BRANO SCELTO
In effetti il divario fra la struttura produttiva del Mezzogiorno
e quello del centro-nord si presentava, ancora all'inizio degli anni
'80, profondamente marcato. Nonostante i grossi progressi compiuti
in diverse regioni rispetto ai decenni precedenti - ed al 1971 - il
rapporto globale fra addetti all'industria manifatturiera e popolazione
nel 1981 era ancora di 41,2 addetti su 1000 abitanti nell'Italia meridionale
rispetto ai 132,9 addetti su 1000 abitanti nell'Italia centro settentrionale
(tavola 1).
La complessità e le difficoltà del processo di integrazione
del due sub-sistemi nazionali in un'ottica tradizionale, appare in
tutta la sua evidenza.
La constatazione che "i meccanismi che hanno agito sulla crescita
dell'industria meridionale all'inizio degli anni '80 sembrano, comunque,
non più capaci di garantire l'ulteriore espansione"(2)
sottolinea l'epilogo di una esperienza, fra l'altro contraddistinta
dall'intervento straordinario attuato attraverso la cassa per il Mezzogiorno,
che ha caratterizzato un trentennio di storia economica nazionale
ed ha impresso una spinta notevole al processo di superamento del
divario nord-sud. Essa tuttavia non appare più riproponibile.
Si impone infatti una fase evolutiva moderna negli obiettivi e negli
strumenti e destinata ad essere sostanziata dalla presenza di una
molteplicita di soggetti nuovi e diversi e finalizzata al perseguimento
di un più difficile, ampio e complesso decollo.
Disoccupazione
e crisi del localismo
L'esaurimento delle capacità di crescita del modello localistico
sollevano, in termini drammatici, il problema della occupazione e
ripropongono in maniera non procrastinabile, quello delle prospettive
di sviluppo nelle regioni meridionali.

MATERIALE FORNITO
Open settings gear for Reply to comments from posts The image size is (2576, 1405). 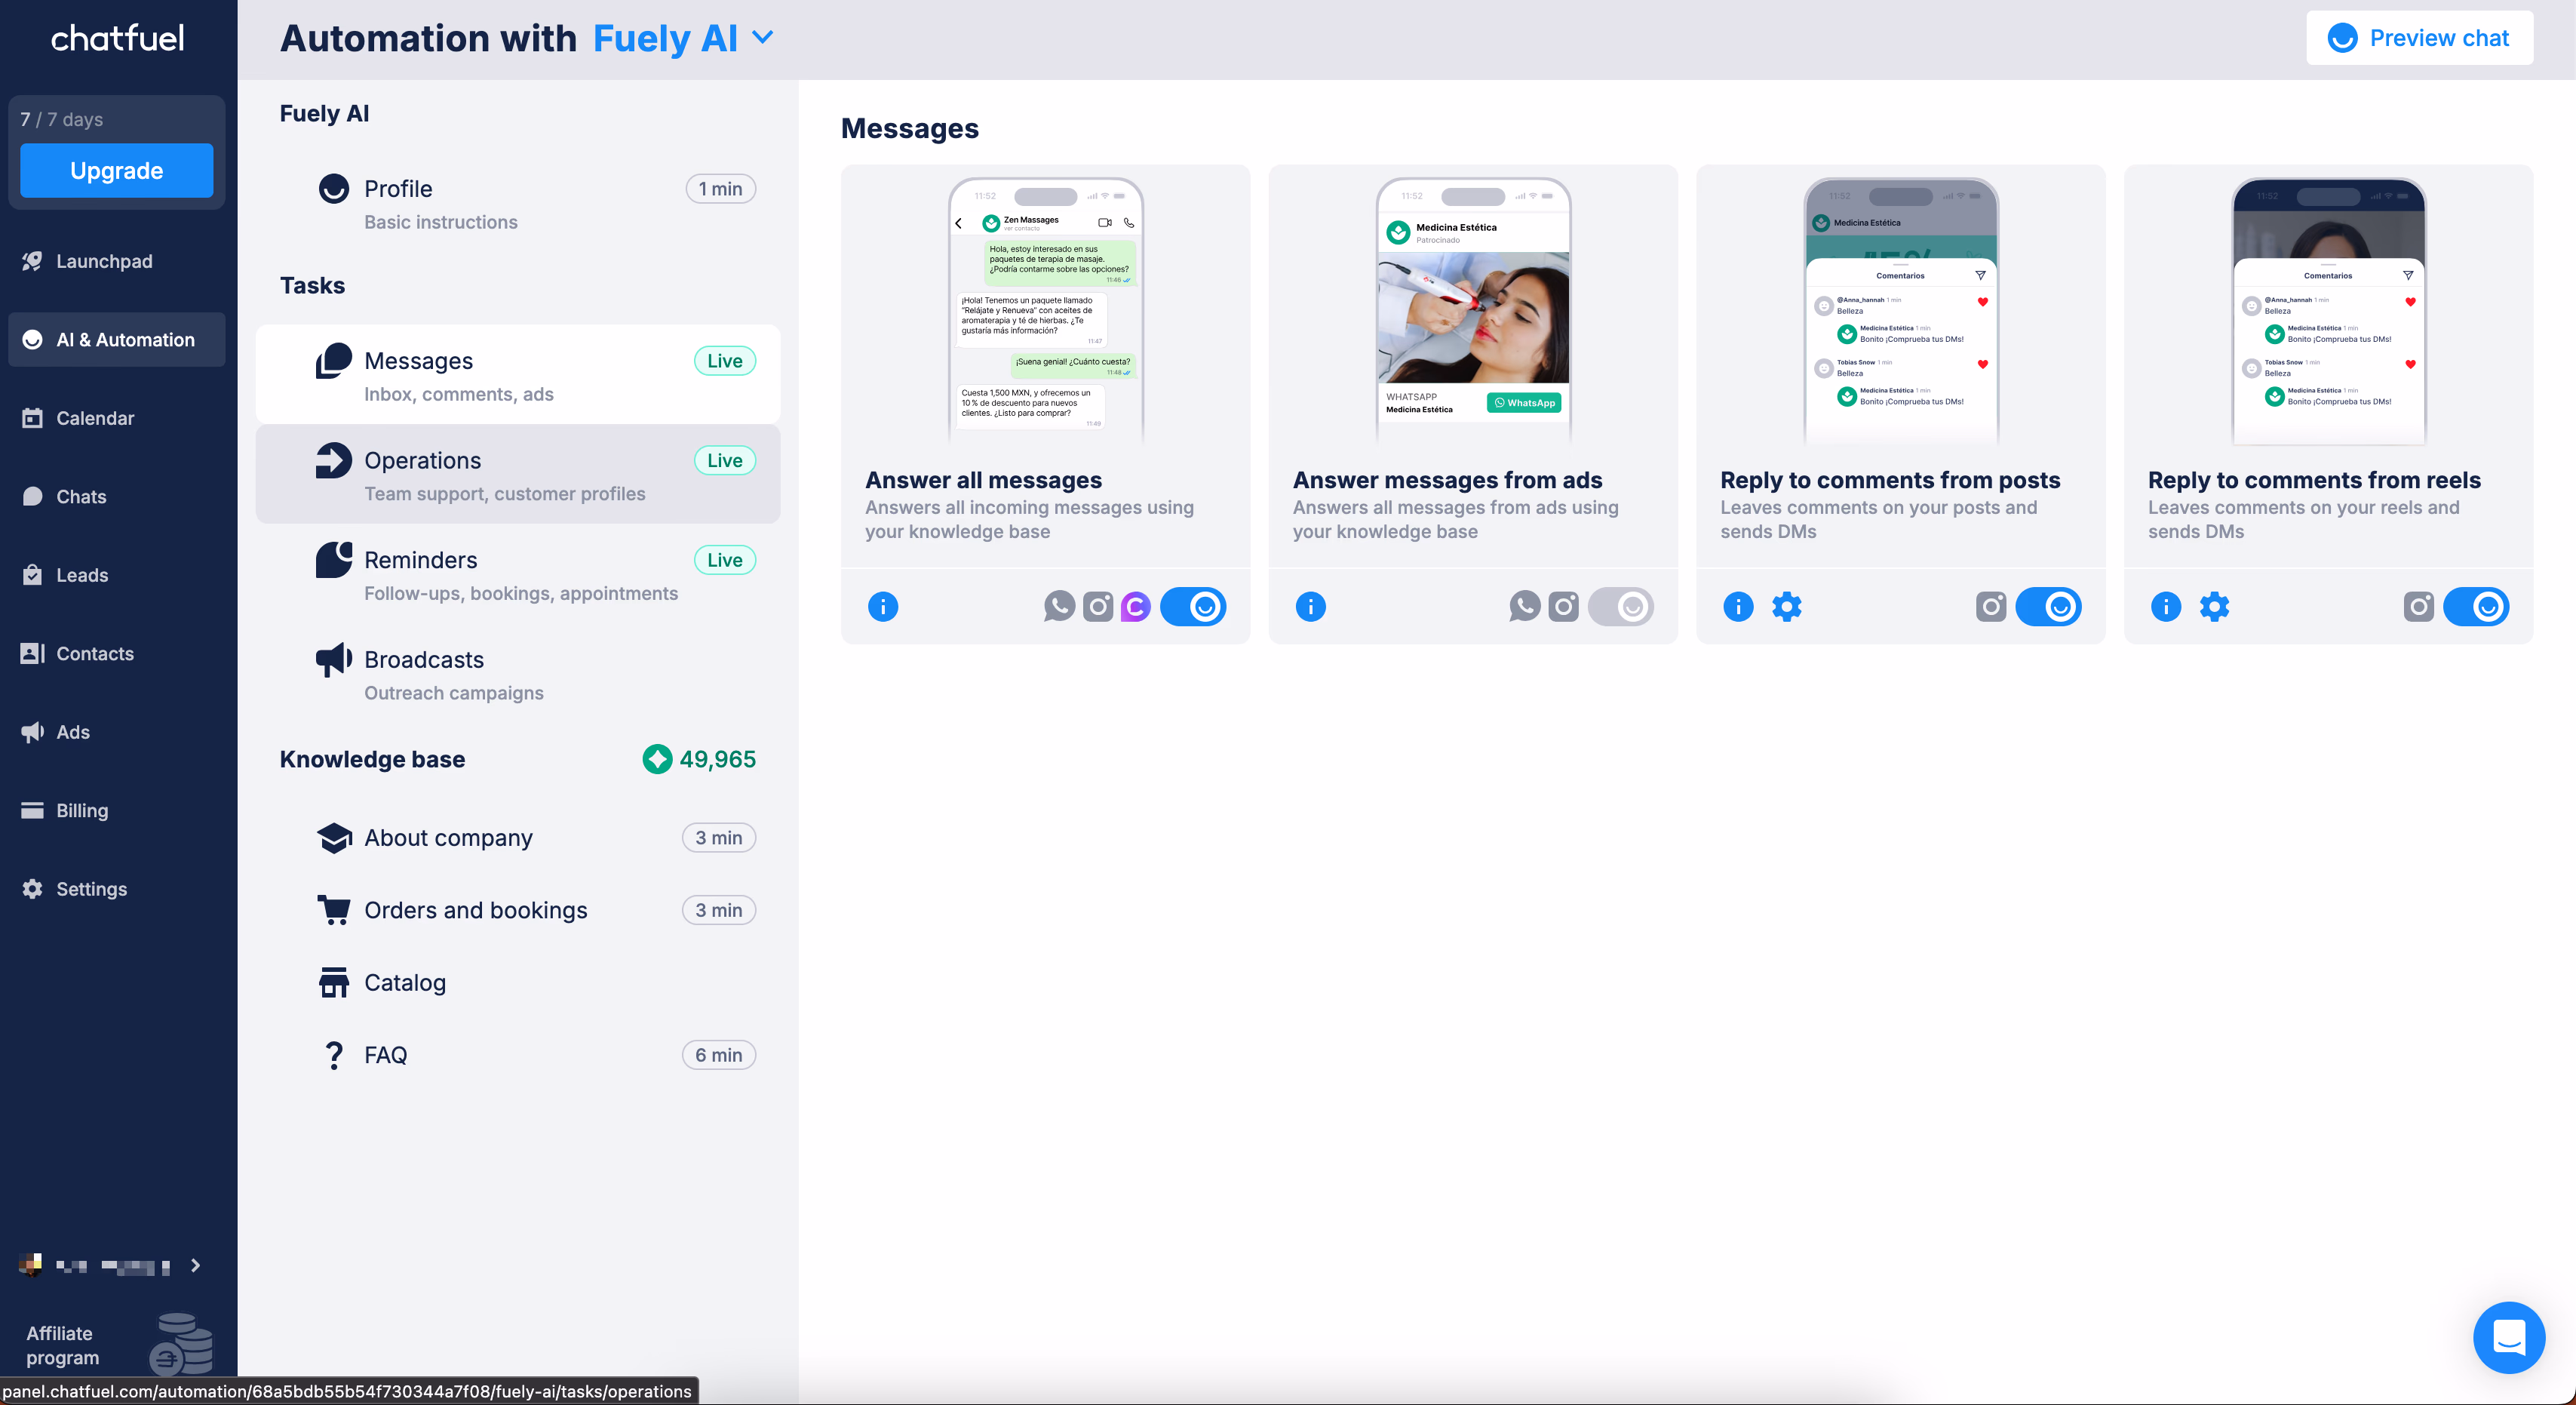1786,606

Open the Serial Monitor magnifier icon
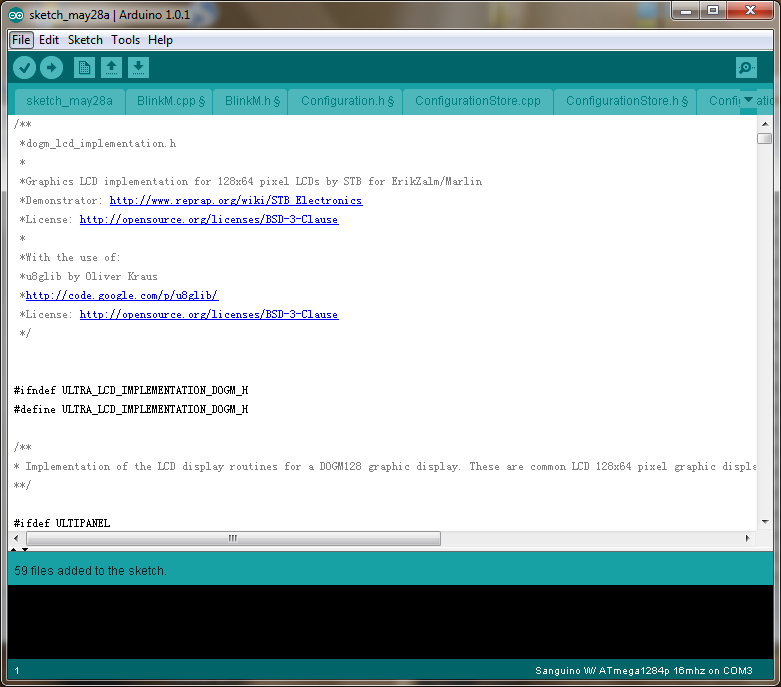tap(746, 67)
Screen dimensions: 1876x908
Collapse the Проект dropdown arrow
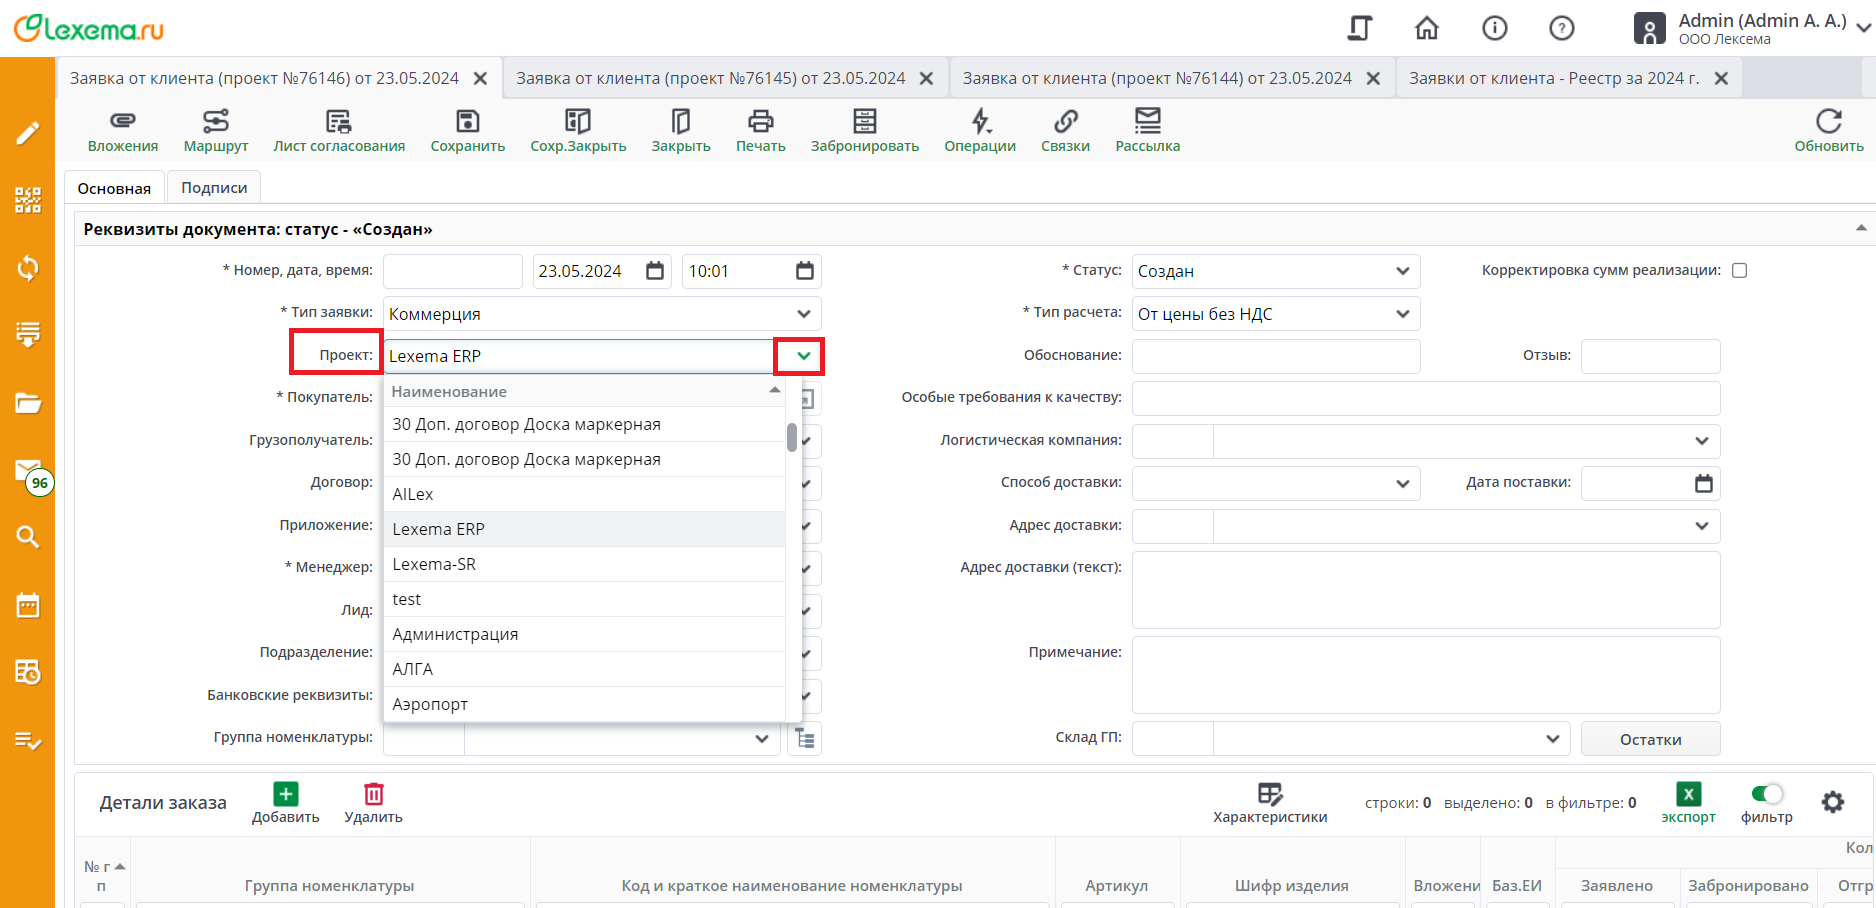click(x=803, y=356)
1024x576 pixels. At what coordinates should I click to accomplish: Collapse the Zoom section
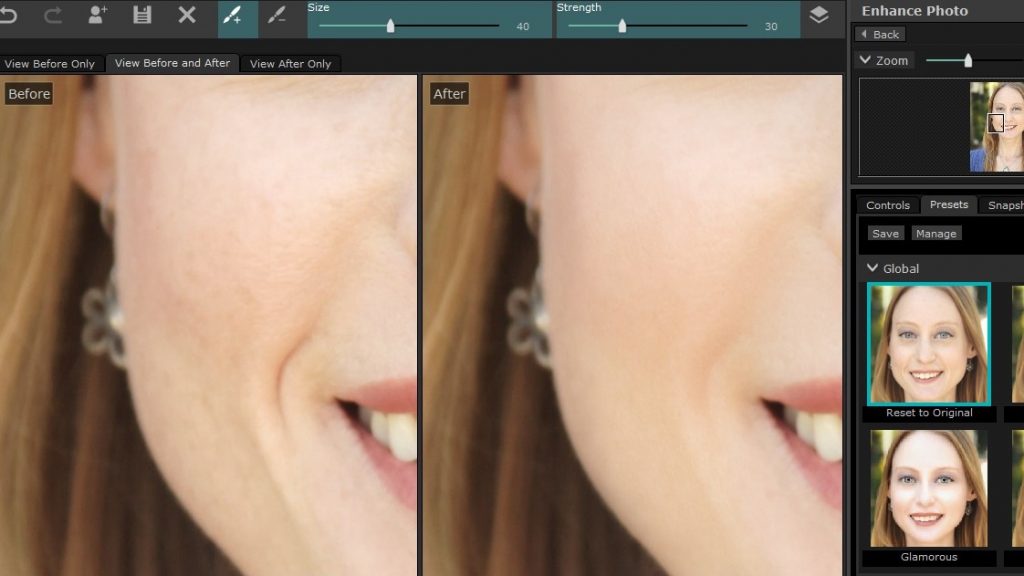(866, 61)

ESERCIZI
1. Riscrivi il tratto del brano sul divario nord-sud che va da "sottolinea l'epilogo di" fino a "e complesso decollo.", sostituendo "trentennio" con "quarantennio".
2. Scrivi il seguito del brano sul divario nord-sud, partendo dopo la sua ultima frase.

SOLUZIONI
1.
sottolinea l'epilogo di una esperienza, fra l'altro contraddistinta
dall'intervento straordinario attuato attraverso la cassa per il Mezzogiorno,
che ha caratterizzato un quarantennio di storia economica nazionale
ed ha impresso una spinta notevole al processo di superamento del
divario nord-sud. Essa tuttavia non appare più riproponibile.
Si impone infatti una fase evolutiva moderna negli obiettivi e negli
strumenti e destinata ad essere sostanziata dalla presenza di una
molteplicita di soggetti nuovi e diversi e finalizzata al perseguimento
di un più difficile, ampio e complesso decollo.

2.
Durante gli anni '70 la propagazione degli effetti del decentramento
espressi dal sistema produttivo del nord ed i risultati della crescita
autopropulsiva dispiegatisi in molte aree del sud avevano rappresentato
altrettante occasioni di incontro fra i flussi della domanda e dell'offerta
di lavoro, determinando la formazione di un qualche equilibrio - sia
pure a livelli di persistente precarietà - nel mercato del
lavoro delle regioni meridionali.
A differenza degli anni'60 durante i quali soltanto poco più
del 10% della nuova occupazione nell'industria manifatturiera si localizzò
nel Mezzogiorno, negli anni '70 la percentuale della nuova occupazione
espressa dalle regioni meridionali raggiunse valori pari a circa il
30% del totale (3).
La involuzione manifestatasi nel sistema produttivo meridionale nel
corso dei primi anni '80 - e tuttora in atto - ha compromesso il precario
equilibrio precedentemente formatosi fra domanda e offerta di lavoro
nelle regioni meridionali.
La interruzione dei flussi di nuovi investimenti al sud - compressi
dai processi di riorganizzazione del sistema industriale italiano,
che resta concentrato essenzialmente nelle regioni del centro-nord
- hanno riportato drammaticamente in primo piano la piaga della disoccupazione
nel Mezzogiorno.
In esso il tasso di disoccupazione - pari complessivamente al 14%
delle forze di lavoro - è ben più elevato di quello
nazionale - attestatosi nel 1984 al 10,4% - mentre in alcune aree
particolarmente congestionate raggiunge punte superiore al 19% a fronte
di un tasso medio riscontrabile nelle regioni centro-settentrionali
assai più basso del 10% (8,7%) e talora prossimo a valori "fisiologici"
del 5-6% sulla popolazione attiva (tavola 2).
Il dirompente squilibrio fra domanda e offerta di lavoro riapre l'argomento
delle prospettive di sviluppo delle regioni meridionali.
L'approccio ad un simile argomento non può prescindere dall'analisi
di alcuni aspetti dei fenomeni evolutivi manifestatisi negli anni'70,
la cui comprensione è impensabile per la formulazione di possibili
ipotesi.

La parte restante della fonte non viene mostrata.